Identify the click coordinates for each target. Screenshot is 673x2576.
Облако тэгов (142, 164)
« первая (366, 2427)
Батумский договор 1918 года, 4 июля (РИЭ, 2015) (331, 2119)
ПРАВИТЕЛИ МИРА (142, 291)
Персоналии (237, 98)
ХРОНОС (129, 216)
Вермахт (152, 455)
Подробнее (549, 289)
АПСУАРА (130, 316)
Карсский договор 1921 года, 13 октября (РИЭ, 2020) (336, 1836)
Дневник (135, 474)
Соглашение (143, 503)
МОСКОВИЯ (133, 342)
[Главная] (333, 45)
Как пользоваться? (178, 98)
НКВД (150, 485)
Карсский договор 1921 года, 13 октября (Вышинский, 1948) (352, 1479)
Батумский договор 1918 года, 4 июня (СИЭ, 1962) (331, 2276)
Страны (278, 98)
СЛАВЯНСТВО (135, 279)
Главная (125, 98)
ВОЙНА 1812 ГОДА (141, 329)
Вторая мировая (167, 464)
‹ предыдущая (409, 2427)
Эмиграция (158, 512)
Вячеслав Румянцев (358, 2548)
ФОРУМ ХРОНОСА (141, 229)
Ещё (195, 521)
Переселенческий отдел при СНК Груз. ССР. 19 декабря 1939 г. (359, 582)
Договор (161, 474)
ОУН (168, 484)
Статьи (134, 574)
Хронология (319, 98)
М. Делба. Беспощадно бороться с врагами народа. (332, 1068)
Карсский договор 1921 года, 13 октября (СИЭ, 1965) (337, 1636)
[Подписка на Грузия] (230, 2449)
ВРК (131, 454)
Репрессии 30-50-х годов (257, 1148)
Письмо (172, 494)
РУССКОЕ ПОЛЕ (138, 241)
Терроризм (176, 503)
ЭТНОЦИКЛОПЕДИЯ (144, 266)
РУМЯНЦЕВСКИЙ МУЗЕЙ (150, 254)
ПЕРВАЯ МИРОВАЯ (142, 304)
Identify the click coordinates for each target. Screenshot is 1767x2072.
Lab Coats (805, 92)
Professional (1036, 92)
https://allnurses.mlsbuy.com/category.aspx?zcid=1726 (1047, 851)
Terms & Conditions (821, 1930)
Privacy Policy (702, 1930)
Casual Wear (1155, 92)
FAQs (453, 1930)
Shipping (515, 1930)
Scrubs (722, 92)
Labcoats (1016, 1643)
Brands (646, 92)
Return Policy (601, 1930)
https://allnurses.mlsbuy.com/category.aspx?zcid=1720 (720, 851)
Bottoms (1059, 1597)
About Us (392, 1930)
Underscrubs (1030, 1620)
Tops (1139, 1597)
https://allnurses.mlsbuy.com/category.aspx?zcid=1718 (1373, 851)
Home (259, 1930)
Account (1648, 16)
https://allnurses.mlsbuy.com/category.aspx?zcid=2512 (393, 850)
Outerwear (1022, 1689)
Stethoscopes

::::

**WORK REQUEST:** Give back the material above without altering a single word.

**WRITTEN SOLUTION:**
Identify the click coordinates for each target. Screenshot is 673x2576.
Облако тэгов (142, 164)
« первая (366, 2427)
Батумский договор 1918 года, 4 июля (РИЭ, 2015) (331, 2119)
ПРАВИТЕЛИ МИРА (142, 291)
Персоналии (237, 98)
ХРОНОС (129, 216)
Вермахт (152, 455)
Подробнее (549, 289)
АПСУАРА (130, 316)
Карсский договор 1921 года, 13 октября (РИЭ, 2020) (336, 1836)
Дневник (135, 474)
Соглашение (143, 503)
МОСКОВИЯ (133, 342)
[Главная] (333, 45)
Как пользоваться? (178, 98)
НКВД (150, 485)
Карсский договор 1921 года, 13 октября (Вышинский, 1948) (352, 1479)
Батумский договор 1918 года, 4 июня (СИЭ, 1962) (331, 2276)
Страны (278, 98)
СЛАВЯНСТВО (135, 279)
Главная (125, 98)
ВОЙНА 1812 ГОДА (141, 329)
Вторая мировая (167, 464)
‹ предыдущая (409, 2427)
Эмиграция (158, 512)
Вячеслав Румянцев (358, 2548)
ФОРУМ ХРОНОСА (141, 229)
Ещё (195, 521)
Переселенческий отдел при СНК Груз. ССР. 19 декабря 1939 г. (359, 582)
Договор (161, 474)
ОУН (168, 484)
Статьи (134, 574)
Хронология (319, 98)
М. Делба. Беспощадно бороться с врагами народа. (332, 1068)
Карсский договор 1921 года, 13 октября (СИЭ, 1965) (337, 1636)
[Подписка на Грузия] (230, 2449)
ВРК (131, 454)
Репрессии 30-50-х годов (257, 1148)
Письмо (172, 494)
РУССКОЕ ПОЛЕ (138, 241)
Терроризм (176, 503)
ЭТНОЦИКЛОПЕДИЯ (144, 266)
РУМЯНЦЕВСКИЙ МУЗЕЙ (150, 254)
ПЕРВАЯ МИРОВАЯ (142, 304)
Identify the click coordinates for each target. Screenshot is 1767x2072.
Lab Coats (805, 92)
Professional (1036, 92)
https://allnurses.mlsbuy.com/category.aspx?zcid=1726 (1047, 851)
Terms & Conditions (821, 1930)
Privacy Policy (702, 1930)
Casual Wear (1155, 92)
FAQs (453, 1930)
Shipping (515, 1930)
Scrubs (722, 92)
Labcoats (1016, 1643)
Brands (646, 92)
Return Policy (601, 1930)
https://allnurses.mlsbuy.com/category.aspx?zcid=1720 (720, 851)
Bottoms (1059, 1597)
About Us (392, 1930)
Underscrubs (1030, 1620)
Tops (1139, 1597)
https://allnurses.mlsbuy.com/category.aspx?zcid=1718 (1373, 851)
Home (259, 1930)
Account (1648, 16)
https://allnurses.mlsbuy.com/category.aspx?zcid=2512 (393, 850)
Outerwear (1022, 1689)
Stethoscopes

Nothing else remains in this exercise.